The Krasol NN series are isocyanate-terminated prepolymers prepared from the Krasol LBH series of hydroxyl-terminated polybutadienes and a modified MDI.
Table 2 summarizes this and the properties of the primary commercial Krasol prepolymers.
Prepolymer PreparationThe isocyanate groups of both the Krasol LBD series and the Krasol NN series of products undergo all the reactions common to isocyanates, most notably the reactions used in polyurethane production. The prepolymer can be used in either one-component or two-component systems.
ApplicationsThe Krasol NN products can be used as high-quality binders for the production of composite materials from ground rubber scrap, polyurethane foam and cork. Crosslinking of these one-component polyurethane binders by ambient moisture may occur at normal or elevated temperature. The mode of curing affects the final properties of the composite material. The processing characteristics can be adjusted by the addition of the catalyst. Depending on the nature and particulate size of the ground material, it is possible to obtain a large number of products for varied applications. The binder content is usually 7.5 - 20 weight percent, depending on the ground material and the application of the final product. Polybutadiene-derived urethane binders based on these prepolymers exhibit outstanding adhesion to the ground-cured rubber material and other nonpolar materials.
Composite materials prepared using these binders have excellent physical and mechanical properties, good elasticity at low temperatures, and outstanding resistance to aqueous environments. However, they exhibit lower resistance to solvents, oils, gasoline and diesel oil. In contact with these materials the binder itself swells, but after evaporation of the liquid the composite regains its original properties. Because these polybutadiene prepolymer binders contain an aromatic diisocyanate, they tend to turn yellow and degrade when exposed to UV radiation. However, this degradation of the composite materials is only on the surface, and therefore does not affect the physical and mechanical properties and utility of the product. If necessary, the products from composite materials can be coated with protective layers or coatings. The product attributes are adhesion to non-polar materials, excellent electrical insulation properties, good low-temperature properties, hydrolysis resistance and very low moisture permeability.
ConclusionsOne-component polyurethane coatings are used in a great variety of applications, such as for protection of steel structures and poles against corrosion. Binders for these coatings are isocyanate prepolymers based on the reaction of a polyol with an aromatic or an aliphatic diisocyanate. These polyurethane/polyurea coatings exhibit very good resistance to water and aqueous solutions of acids, bases and salts. However, materials prepared from the prepolymer based on MDI exhibit a low resistance to UV radiation. Therefore, these prepolymers are predominantly recommended for base anticorrosion coatings.

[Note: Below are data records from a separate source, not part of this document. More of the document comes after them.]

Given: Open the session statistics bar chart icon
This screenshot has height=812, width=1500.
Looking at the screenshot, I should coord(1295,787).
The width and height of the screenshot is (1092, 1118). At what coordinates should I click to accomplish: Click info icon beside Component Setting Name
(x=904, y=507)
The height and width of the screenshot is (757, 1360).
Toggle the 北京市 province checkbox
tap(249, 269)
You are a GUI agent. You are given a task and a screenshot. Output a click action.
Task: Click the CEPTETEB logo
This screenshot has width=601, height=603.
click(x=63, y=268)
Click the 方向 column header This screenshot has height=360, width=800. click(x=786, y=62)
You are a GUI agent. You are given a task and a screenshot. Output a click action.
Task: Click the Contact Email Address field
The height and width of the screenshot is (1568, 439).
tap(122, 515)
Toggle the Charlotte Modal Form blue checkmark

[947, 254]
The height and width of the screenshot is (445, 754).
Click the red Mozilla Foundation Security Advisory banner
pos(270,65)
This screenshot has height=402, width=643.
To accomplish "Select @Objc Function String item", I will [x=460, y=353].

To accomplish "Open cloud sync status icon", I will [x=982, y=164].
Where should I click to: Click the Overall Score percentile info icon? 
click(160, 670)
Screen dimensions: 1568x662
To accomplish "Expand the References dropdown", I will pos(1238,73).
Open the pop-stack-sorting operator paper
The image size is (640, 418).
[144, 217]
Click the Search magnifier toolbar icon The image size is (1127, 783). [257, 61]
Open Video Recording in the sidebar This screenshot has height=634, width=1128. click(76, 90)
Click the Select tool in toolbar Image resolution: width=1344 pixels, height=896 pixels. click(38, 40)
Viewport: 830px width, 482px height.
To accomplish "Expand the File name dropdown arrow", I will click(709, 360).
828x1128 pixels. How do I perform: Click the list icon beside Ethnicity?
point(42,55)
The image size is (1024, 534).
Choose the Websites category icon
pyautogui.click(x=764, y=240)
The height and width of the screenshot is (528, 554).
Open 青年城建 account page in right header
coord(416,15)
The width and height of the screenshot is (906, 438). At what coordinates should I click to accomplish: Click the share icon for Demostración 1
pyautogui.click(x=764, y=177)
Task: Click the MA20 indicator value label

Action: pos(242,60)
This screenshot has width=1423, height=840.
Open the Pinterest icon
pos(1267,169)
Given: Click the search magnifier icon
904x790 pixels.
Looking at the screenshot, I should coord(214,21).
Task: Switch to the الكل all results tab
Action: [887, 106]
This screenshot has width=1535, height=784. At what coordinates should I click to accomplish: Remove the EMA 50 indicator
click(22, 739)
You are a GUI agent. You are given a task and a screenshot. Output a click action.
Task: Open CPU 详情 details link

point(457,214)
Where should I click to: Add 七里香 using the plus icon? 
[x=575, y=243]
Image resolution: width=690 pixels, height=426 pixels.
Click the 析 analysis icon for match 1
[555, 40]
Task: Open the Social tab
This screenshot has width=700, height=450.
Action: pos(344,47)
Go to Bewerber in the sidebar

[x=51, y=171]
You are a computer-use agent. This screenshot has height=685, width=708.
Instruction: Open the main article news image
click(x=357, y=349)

Resistance to water and aqueous solutions of acids, bases and salts is an attribute of this new Krasol series of products. In addition, these products offer good adhesion to non-polar materials, excellent electrical insulation properties, good low temperature properties, hydrolysis resistance and low moisture permeability. These attributes allow the formulator to produce corrosion-resistant coatings for a variety of metal substrates.